For the data below, give again exactly the lines from the one containing "Instruction: Choose the Thipography filter" through the one containing "Task: Click the blue button", both ends included, and no others.

══ EXCERPTED RECORDS ══

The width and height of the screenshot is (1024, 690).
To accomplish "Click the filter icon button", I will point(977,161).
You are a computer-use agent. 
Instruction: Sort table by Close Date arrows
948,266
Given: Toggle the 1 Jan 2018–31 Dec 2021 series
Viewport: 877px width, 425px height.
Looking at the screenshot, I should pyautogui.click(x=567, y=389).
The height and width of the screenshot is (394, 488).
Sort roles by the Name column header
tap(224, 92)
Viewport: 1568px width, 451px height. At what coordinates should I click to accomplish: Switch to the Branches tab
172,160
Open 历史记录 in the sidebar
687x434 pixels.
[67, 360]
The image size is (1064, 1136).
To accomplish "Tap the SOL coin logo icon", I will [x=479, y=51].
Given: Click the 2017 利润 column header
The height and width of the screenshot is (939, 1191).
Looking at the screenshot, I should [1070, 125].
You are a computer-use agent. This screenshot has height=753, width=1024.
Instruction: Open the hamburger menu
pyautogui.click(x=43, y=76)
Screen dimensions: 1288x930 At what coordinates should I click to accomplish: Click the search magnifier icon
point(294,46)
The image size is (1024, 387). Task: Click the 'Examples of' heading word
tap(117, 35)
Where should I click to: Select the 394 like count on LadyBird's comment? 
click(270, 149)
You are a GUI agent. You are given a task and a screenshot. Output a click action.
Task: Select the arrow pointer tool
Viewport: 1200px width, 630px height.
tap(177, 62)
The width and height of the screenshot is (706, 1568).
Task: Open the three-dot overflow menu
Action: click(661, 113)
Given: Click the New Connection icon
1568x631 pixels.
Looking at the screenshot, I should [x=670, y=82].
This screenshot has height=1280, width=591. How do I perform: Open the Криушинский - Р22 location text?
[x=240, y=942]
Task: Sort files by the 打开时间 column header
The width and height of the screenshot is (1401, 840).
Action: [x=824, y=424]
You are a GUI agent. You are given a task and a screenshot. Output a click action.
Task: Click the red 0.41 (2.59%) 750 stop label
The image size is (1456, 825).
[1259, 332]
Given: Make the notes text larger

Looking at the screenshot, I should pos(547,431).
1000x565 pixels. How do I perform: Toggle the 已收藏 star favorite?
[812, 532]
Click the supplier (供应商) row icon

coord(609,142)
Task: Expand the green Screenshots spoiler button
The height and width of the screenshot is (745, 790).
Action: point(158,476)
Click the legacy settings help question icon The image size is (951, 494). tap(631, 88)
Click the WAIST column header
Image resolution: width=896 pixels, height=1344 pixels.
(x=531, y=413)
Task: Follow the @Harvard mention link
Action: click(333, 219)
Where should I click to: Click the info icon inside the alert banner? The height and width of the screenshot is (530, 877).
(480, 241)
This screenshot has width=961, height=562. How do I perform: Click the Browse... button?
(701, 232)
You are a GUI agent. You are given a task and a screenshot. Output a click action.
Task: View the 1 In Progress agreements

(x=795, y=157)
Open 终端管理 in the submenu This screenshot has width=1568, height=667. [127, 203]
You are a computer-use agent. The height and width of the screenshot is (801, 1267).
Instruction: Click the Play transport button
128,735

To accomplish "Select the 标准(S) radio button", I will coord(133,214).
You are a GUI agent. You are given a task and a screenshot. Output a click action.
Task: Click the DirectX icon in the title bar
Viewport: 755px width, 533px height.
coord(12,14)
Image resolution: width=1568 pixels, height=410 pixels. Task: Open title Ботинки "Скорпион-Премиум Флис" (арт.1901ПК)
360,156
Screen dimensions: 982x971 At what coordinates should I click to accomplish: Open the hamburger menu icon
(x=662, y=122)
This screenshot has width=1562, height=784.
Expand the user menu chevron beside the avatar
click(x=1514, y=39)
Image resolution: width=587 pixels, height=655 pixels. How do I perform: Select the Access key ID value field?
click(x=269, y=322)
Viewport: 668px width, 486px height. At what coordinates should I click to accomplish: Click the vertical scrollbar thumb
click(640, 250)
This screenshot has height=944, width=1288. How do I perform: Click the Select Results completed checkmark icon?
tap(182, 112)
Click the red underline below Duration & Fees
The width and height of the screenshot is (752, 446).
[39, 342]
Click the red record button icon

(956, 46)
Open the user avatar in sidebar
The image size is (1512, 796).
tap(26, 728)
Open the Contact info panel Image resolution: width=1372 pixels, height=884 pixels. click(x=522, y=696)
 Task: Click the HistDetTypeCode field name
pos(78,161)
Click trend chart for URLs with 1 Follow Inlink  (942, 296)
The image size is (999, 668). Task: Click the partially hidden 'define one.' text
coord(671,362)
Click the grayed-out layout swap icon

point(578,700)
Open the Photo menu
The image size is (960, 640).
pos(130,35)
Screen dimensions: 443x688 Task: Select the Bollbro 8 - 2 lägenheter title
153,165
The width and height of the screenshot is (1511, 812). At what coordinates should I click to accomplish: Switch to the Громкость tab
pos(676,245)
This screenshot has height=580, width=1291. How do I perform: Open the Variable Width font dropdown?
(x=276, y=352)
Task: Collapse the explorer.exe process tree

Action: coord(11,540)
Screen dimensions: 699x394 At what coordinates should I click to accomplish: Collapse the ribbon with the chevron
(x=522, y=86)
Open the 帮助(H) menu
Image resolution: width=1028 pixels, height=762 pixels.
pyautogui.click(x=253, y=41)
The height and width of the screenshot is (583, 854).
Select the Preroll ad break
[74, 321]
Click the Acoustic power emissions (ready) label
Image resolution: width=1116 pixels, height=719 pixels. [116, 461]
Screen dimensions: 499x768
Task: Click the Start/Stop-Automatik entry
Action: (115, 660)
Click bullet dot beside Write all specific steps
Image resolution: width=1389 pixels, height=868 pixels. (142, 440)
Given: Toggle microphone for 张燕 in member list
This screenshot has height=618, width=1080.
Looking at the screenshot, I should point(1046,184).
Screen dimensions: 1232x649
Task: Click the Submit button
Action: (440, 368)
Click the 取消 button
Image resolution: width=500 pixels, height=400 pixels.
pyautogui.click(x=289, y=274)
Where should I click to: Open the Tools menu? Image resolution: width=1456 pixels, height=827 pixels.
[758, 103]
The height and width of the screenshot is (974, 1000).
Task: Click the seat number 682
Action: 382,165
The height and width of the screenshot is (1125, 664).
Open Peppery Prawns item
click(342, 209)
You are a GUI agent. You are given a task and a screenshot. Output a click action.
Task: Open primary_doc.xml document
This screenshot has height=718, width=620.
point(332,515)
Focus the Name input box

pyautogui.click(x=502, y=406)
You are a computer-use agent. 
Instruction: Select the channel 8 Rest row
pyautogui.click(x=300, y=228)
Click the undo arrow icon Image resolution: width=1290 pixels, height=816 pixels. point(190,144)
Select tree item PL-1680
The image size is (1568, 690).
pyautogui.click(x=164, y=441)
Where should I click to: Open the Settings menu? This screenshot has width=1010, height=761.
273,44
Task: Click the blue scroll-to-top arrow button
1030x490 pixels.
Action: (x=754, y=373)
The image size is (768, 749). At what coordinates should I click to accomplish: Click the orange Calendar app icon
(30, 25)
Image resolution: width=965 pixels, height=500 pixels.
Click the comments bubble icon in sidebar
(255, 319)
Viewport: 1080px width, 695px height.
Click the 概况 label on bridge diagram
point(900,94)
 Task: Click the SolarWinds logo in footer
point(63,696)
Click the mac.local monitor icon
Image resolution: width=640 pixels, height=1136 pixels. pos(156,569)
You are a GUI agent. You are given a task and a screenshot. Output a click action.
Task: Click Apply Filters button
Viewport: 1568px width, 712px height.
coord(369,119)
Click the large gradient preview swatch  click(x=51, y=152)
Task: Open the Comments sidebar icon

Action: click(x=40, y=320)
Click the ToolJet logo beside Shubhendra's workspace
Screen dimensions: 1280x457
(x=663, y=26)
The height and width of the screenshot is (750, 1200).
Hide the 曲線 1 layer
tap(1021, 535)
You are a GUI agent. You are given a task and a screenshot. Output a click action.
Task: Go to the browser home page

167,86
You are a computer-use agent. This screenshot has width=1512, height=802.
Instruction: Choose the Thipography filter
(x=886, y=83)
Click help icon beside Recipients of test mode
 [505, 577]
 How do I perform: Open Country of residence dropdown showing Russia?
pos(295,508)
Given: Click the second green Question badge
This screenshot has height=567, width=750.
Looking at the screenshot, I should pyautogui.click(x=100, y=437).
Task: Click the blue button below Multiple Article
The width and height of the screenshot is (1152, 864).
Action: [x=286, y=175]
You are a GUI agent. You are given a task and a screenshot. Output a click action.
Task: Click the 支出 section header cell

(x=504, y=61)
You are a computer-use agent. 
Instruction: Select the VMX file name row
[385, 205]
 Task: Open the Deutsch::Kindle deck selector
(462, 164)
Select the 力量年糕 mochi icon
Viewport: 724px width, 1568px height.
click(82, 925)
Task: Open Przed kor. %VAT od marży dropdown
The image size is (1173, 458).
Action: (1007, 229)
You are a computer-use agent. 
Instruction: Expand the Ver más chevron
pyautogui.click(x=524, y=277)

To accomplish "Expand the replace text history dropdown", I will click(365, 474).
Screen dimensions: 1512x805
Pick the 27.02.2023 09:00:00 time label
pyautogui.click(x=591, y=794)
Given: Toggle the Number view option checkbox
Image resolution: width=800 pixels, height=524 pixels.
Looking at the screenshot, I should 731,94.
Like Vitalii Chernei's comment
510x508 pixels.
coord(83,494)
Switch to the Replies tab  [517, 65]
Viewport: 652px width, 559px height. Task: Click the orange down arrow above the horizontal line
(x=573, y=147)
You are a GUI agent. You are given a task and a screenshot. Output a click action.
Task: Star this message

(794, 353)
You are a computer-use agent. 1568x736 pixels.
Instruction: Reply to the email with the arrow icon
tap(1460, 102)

═══

§ ANSWER BOX
Instruction: Choose the Thipography filter
(x=886, y=83)
Click help icon beside Recipients of test mode
 [505, 577]
 How do I perform: Open Country of residence dropdown showing Russia?
pos(295,508)
Given: Click the second green Question badge
This screenshot has height=567, width=750.
Looking at the screenshot, I should pyautogui.click(x=100, y=437).
Task: Click the blue button below Multiple Article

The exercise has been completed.